San Bernardino Superior Court Judge J. David Mazurek granted the request under a provision of the California Penal Code, 1203.3, which provides for a criminal conviction to be “dismissed” upon the completion of probation. Maline sought early termination of his client’s probation, a request that was opposed by Deputy California Attorney General Stephanie Chow.
The state attorney general’s office handled Derry’s prosecution, which was initiated in April 2011 and based upon ground laid by investigators with the San Bernardino County District Attorney’s Office, who had interviewed former county assessor Bill Postmus as a part of a criminal investigation that ultimately led to Postmus pleading guilty to 14 felony counts. Postmus told investigators that he used his political action committee, Inland Empire PAC, to launder a $5,000 campaign contribution to Derry from Highland developer Arnold Stubblefield. Stubblefield had been reluctant to contribute directly to Derry in 2007 because at that point, Derry was not yet in office and was challenging the incumbent, Dennis Hansberger. Derry had reported the money as coming from the political action committee rather than Stubblefield and was initially charged with two felonies – filing a forged or false document and perjury – and with misdemeanor filing of a false campaign report. Four months later, Derry, through Maline, stuck a plea arrangement by which the felonies were dropped and he pleaded no contest to the campaign reporting violation.
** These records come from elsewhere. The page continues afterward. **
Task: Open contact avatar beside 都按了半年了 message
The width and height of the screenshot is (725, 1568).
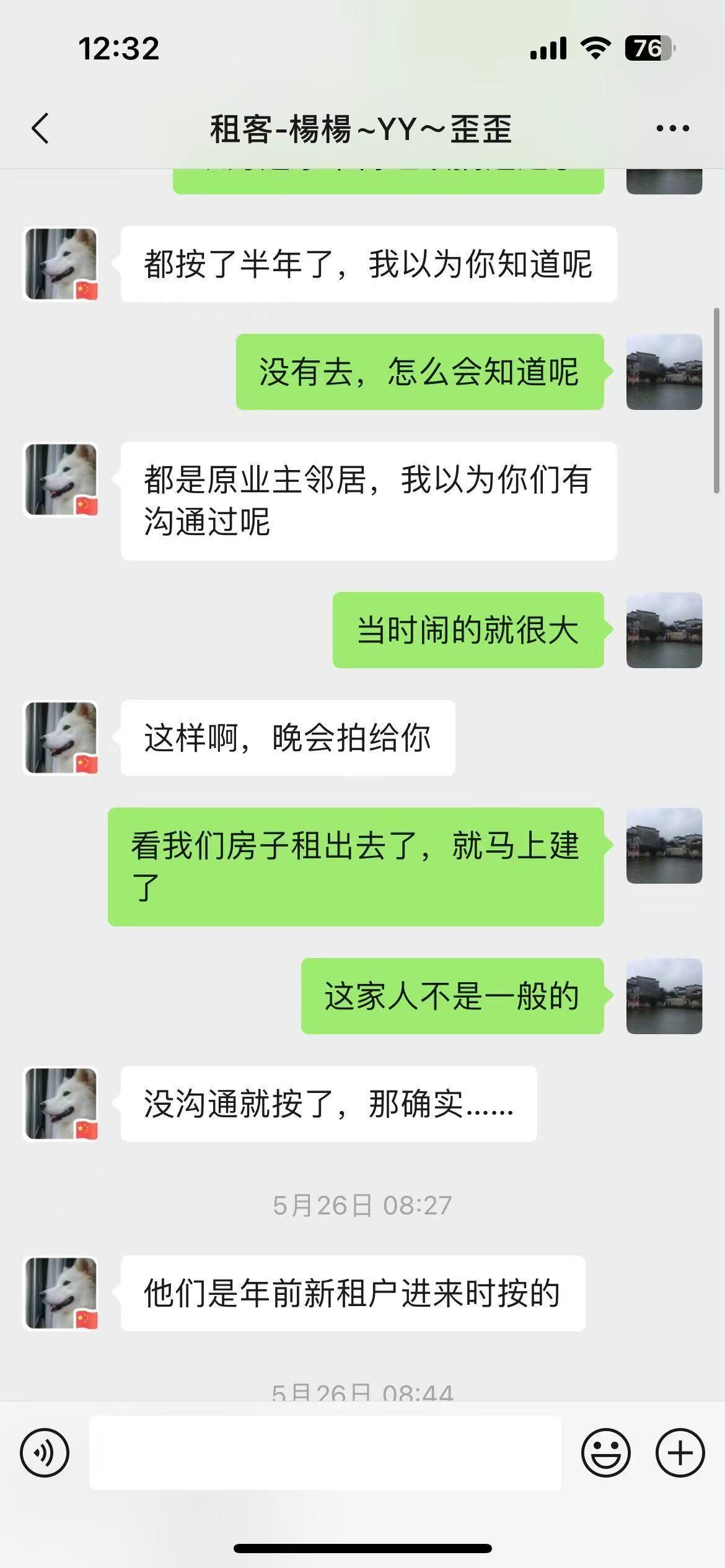Action: (x=61, y=264)
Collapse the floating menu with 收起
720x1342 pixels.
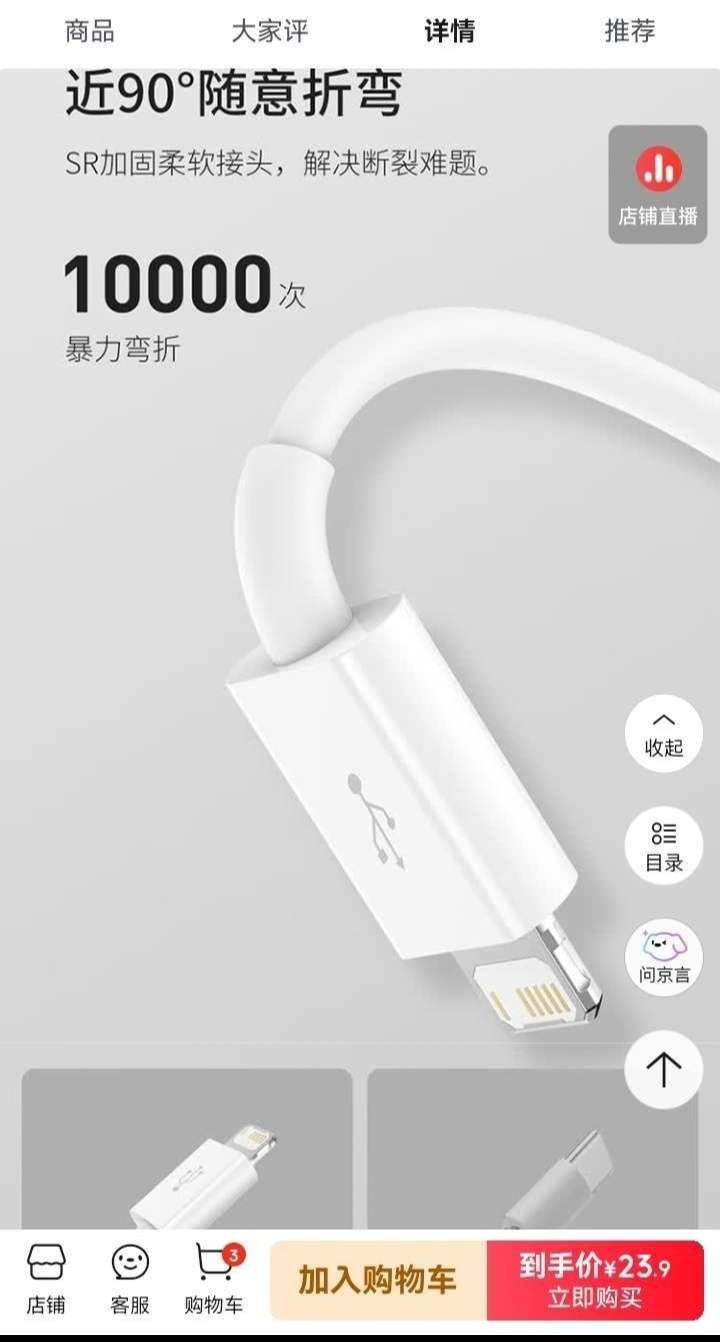(664, 734)

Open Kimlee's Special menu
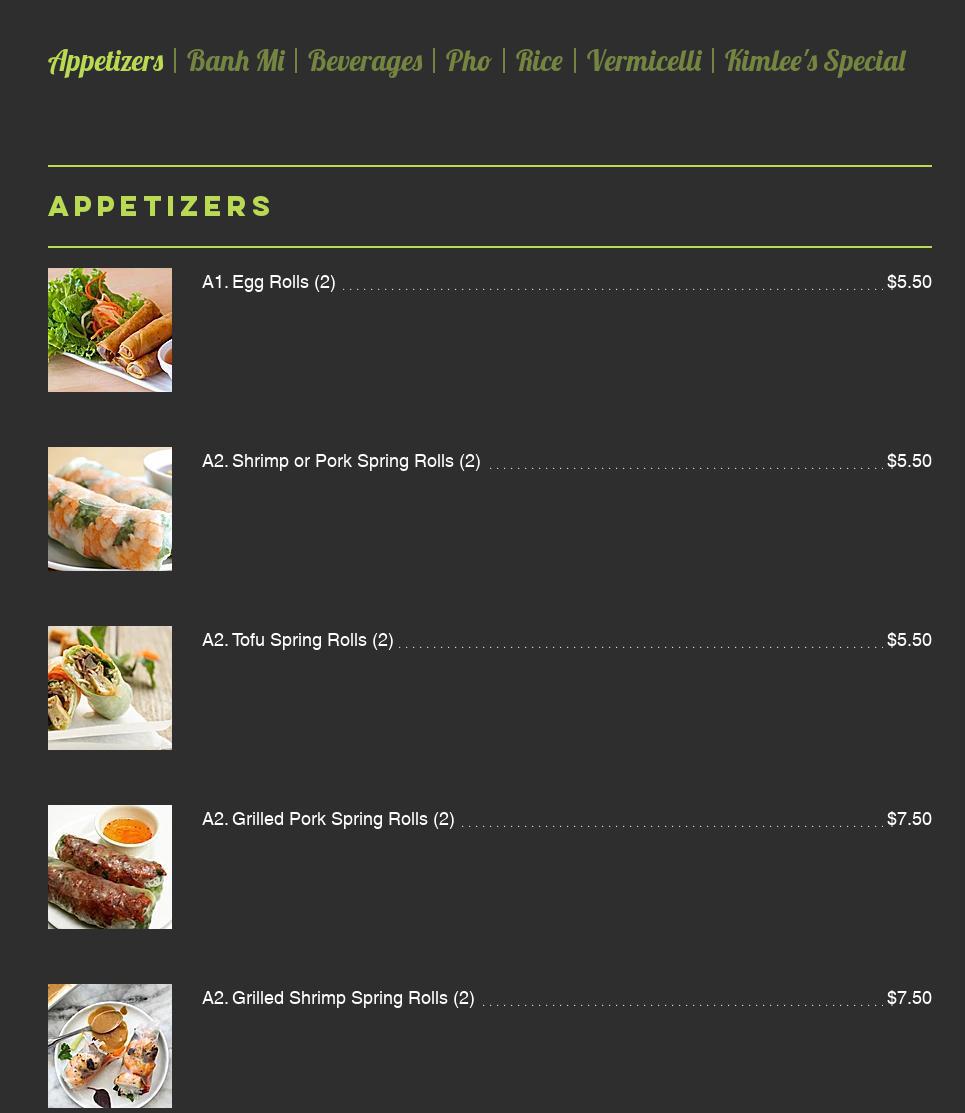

That plea figured prominently in the campaign James Ramos waged against Derry last year and Derry lost in November after having served a single term as supervisor.
Despite Chow’s opposition, Mazurek ruled on March 20 “termination of probation pursuant to section 1203.3 PC is  granted and the defendant discharged. The conviction heretofore entered is set aside; a plea of not guilty is ordered entered and the case is dismissed pursuant to section 1203.4/1203.4a PC.”